Written request:
Reproduce verbatim the lines of the records below from the one containing "Task: Toggle italic text formatting" through the one containing "the Windows logo", both lines included, and omit the pictures from your output.

Records provided:
* Start *

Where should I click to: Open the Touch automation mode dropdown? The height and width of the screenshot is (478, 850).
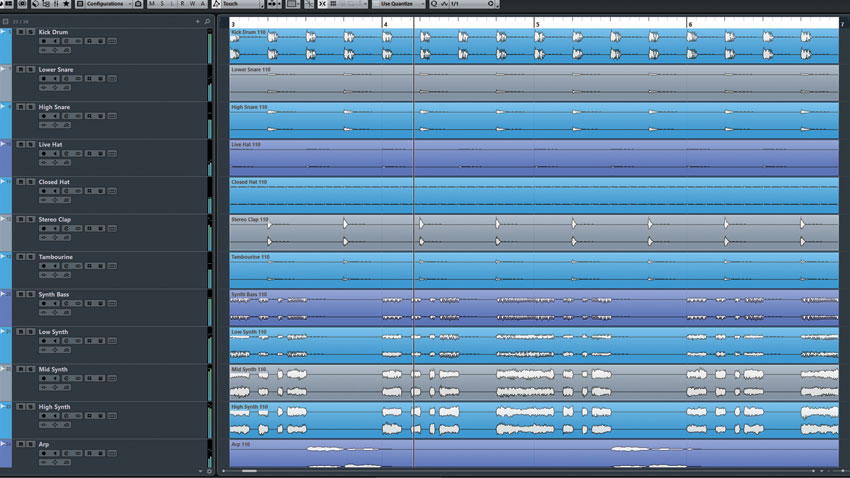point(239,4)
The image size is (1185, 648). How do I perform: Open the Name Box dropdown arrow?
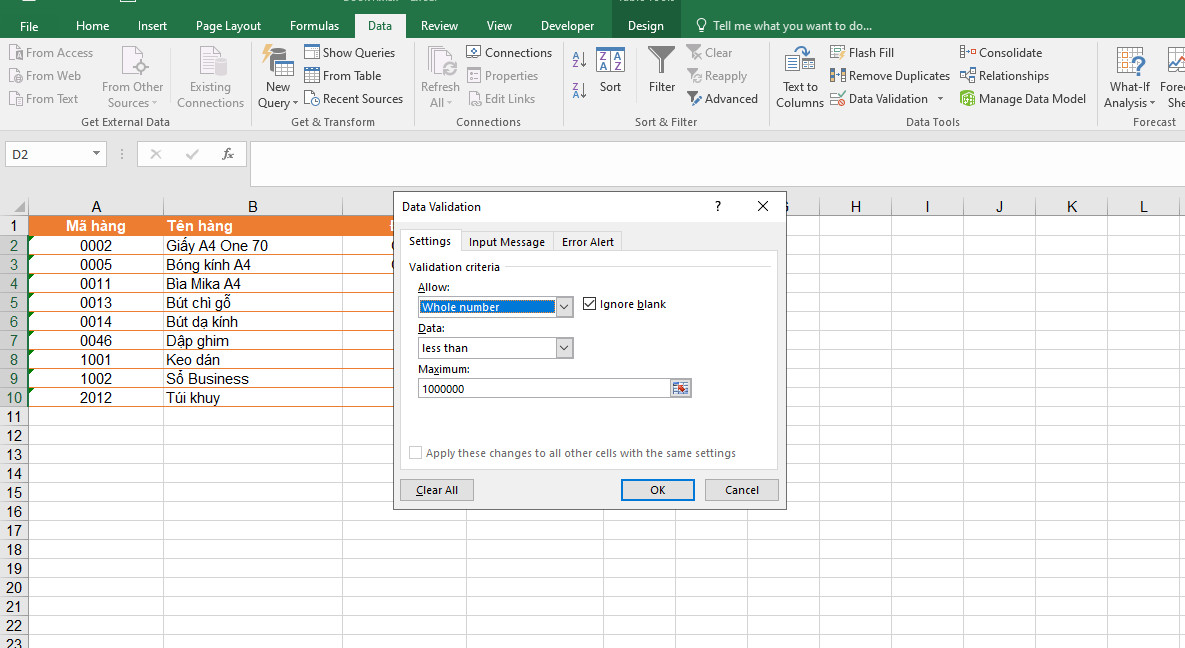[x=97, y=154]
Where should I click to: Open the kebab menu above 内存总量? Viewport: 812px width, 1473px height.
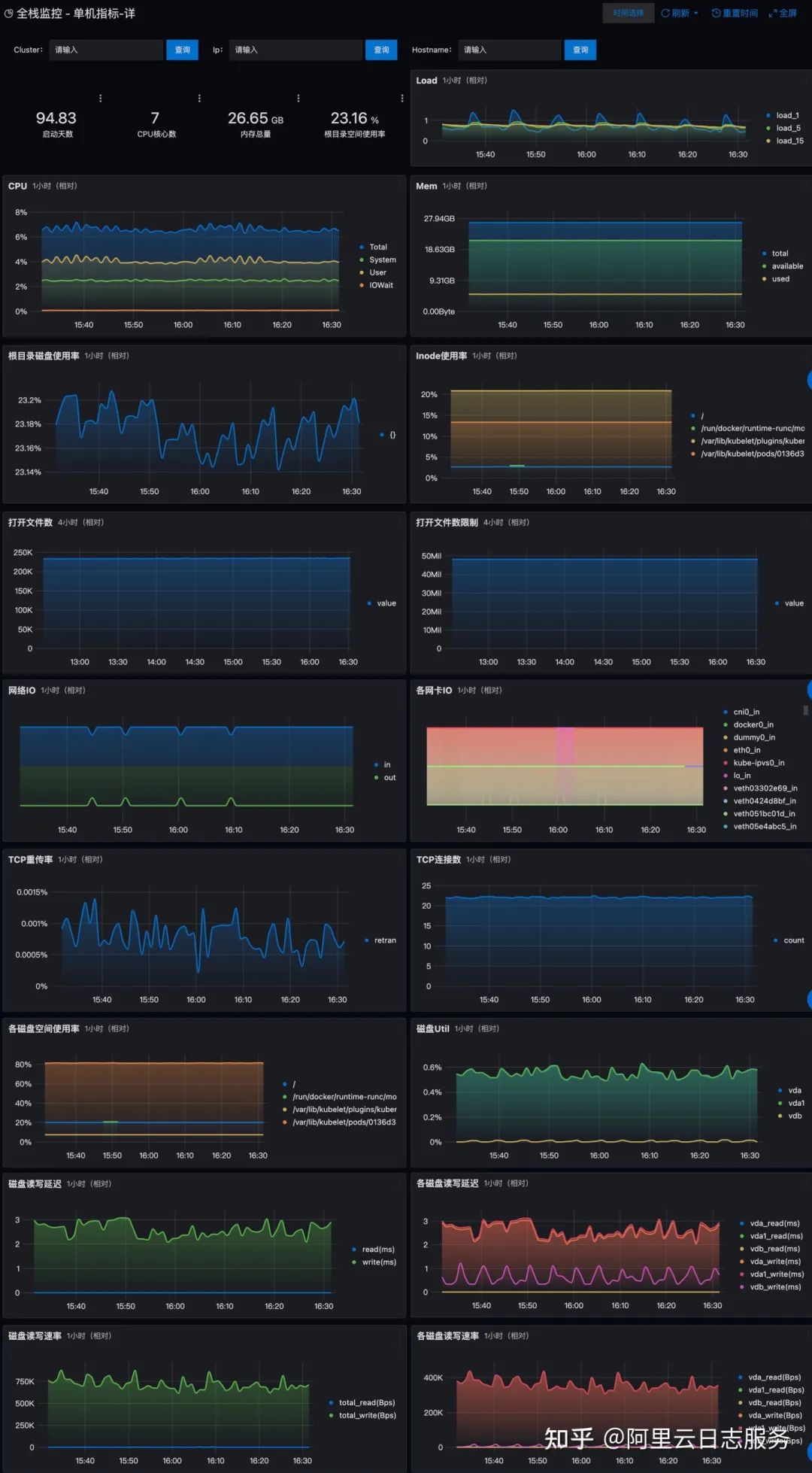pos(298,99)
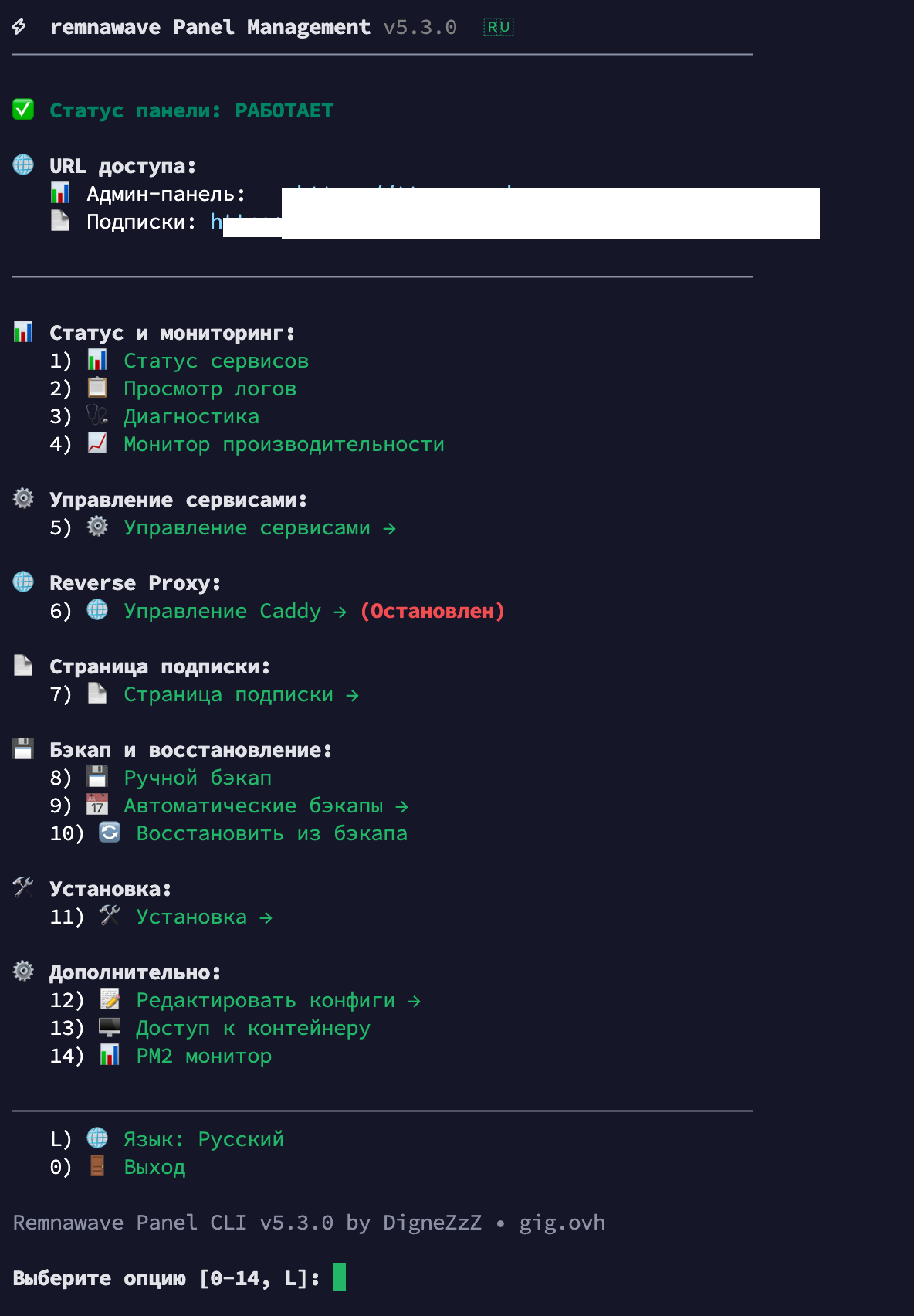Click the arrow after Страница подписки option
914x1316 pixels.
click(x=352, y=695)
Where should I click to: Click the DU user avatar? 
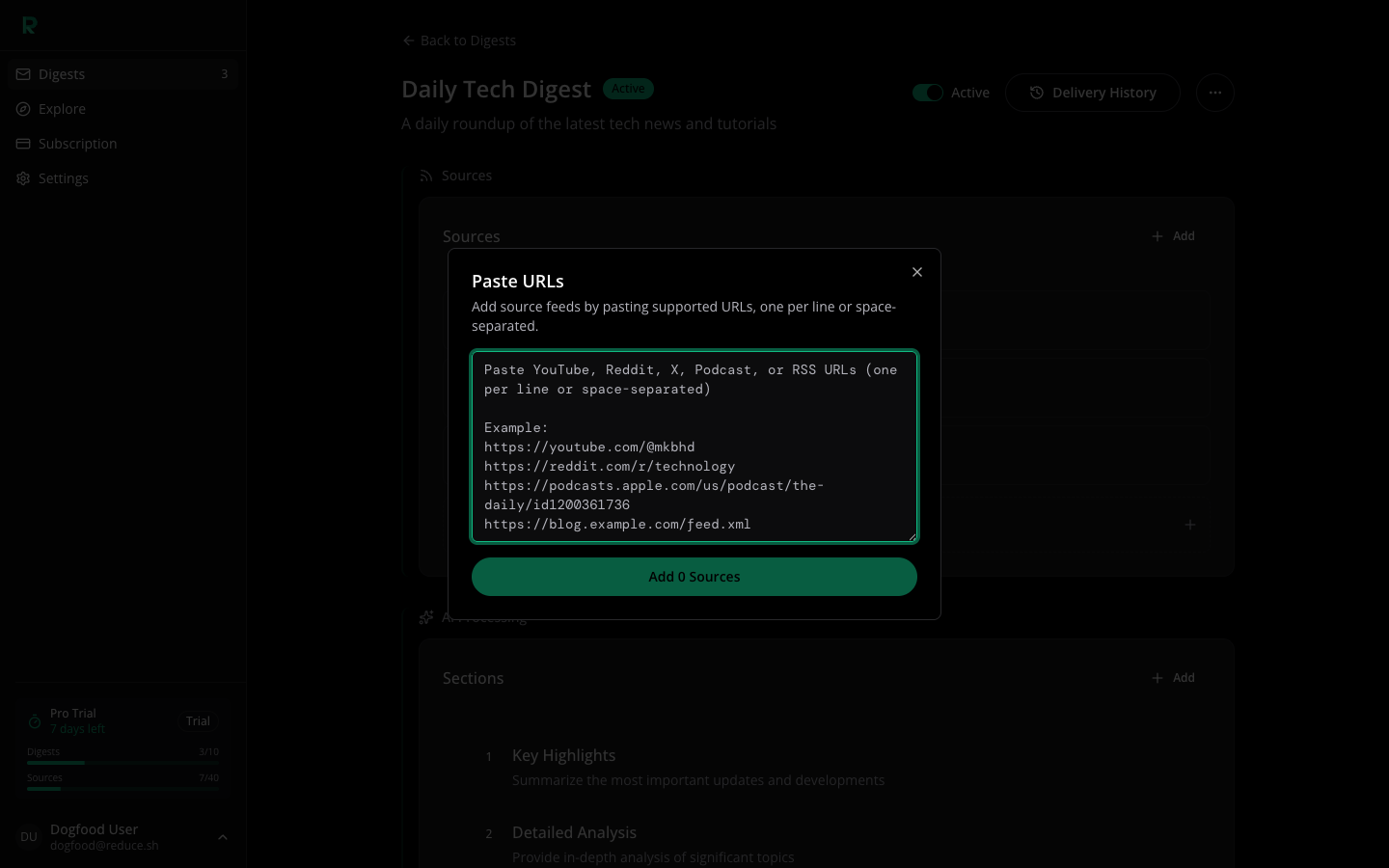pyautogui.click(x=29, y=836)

* End *
* Start *

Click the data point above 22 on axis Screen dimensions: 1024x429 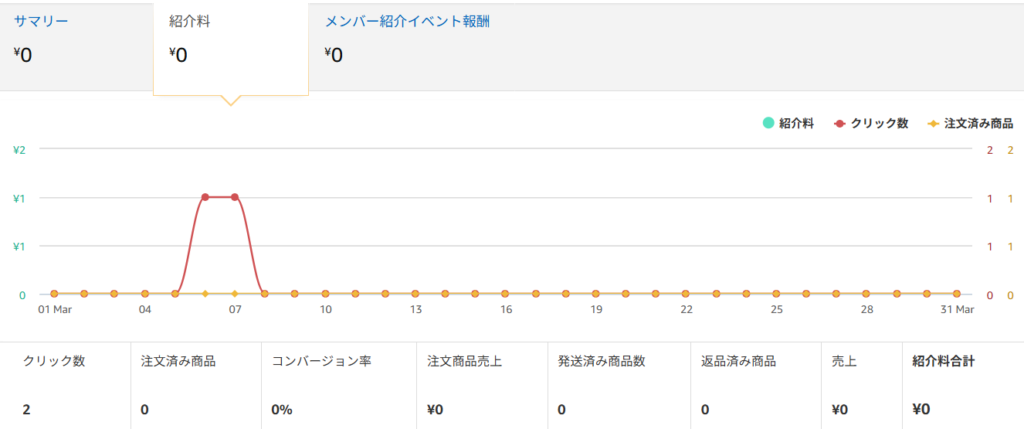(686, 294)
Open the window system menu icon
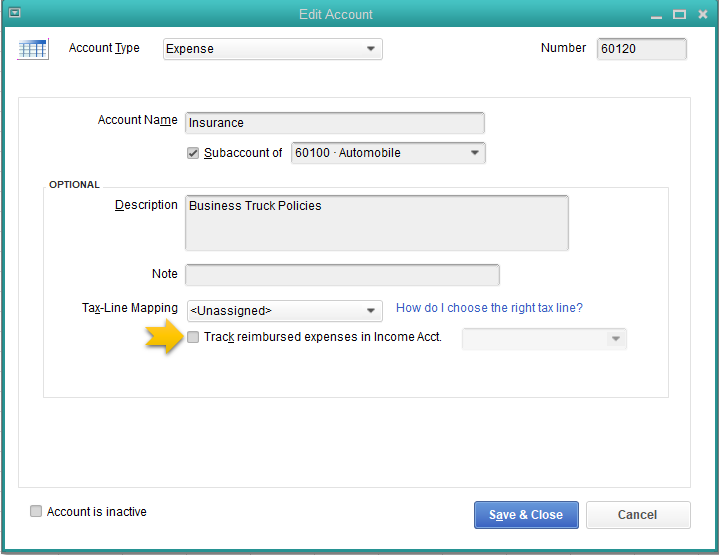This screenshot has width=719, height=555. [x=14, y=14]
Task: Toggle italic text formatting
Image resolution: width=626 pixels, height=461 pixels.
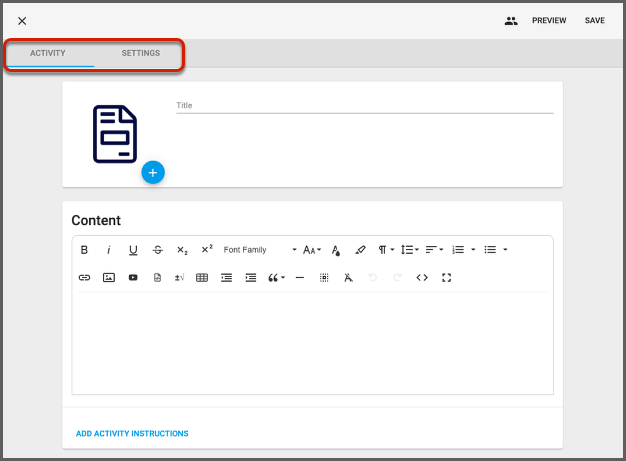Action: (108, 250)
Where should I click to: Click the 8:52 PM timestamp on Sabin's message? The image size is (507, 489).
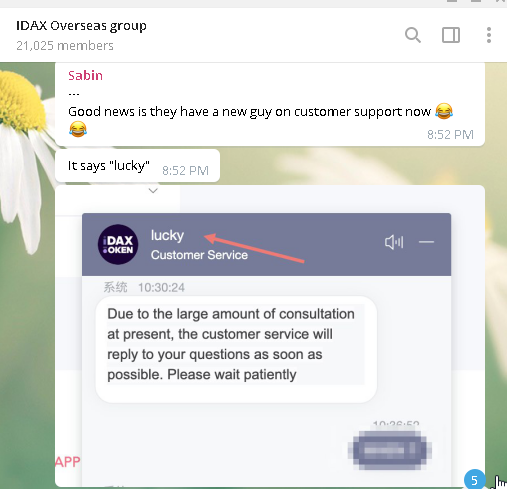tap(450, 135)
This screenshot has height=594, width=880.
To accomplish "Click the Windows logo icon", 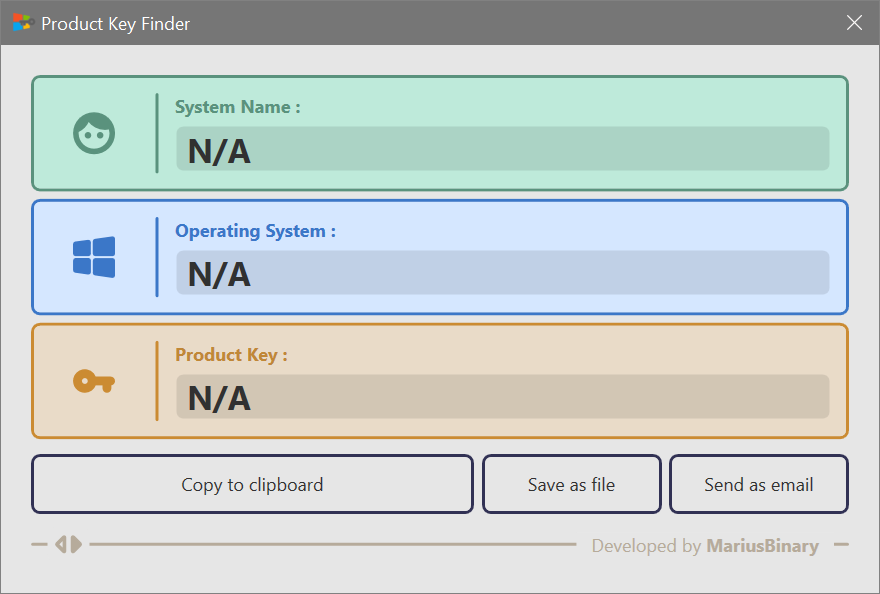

* End *
* Start *

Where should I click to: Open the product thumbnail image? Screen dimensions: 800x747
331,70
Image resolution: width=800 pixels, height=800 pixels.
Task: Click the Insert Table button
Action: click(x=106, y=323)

* End *

Response for this exercise:
Task: Toggle italic text formatting
Image resolution: width=626 pixels, height=461 pixels.
Action: (108, 250)
Where should I click to: Click the 8:52 PM timestamp on Sabin's message? The image size is (507, 489).
tap(450, 135)
This screenshot has height=594, width=880.
To accomplish "Click the Windows logo icon", 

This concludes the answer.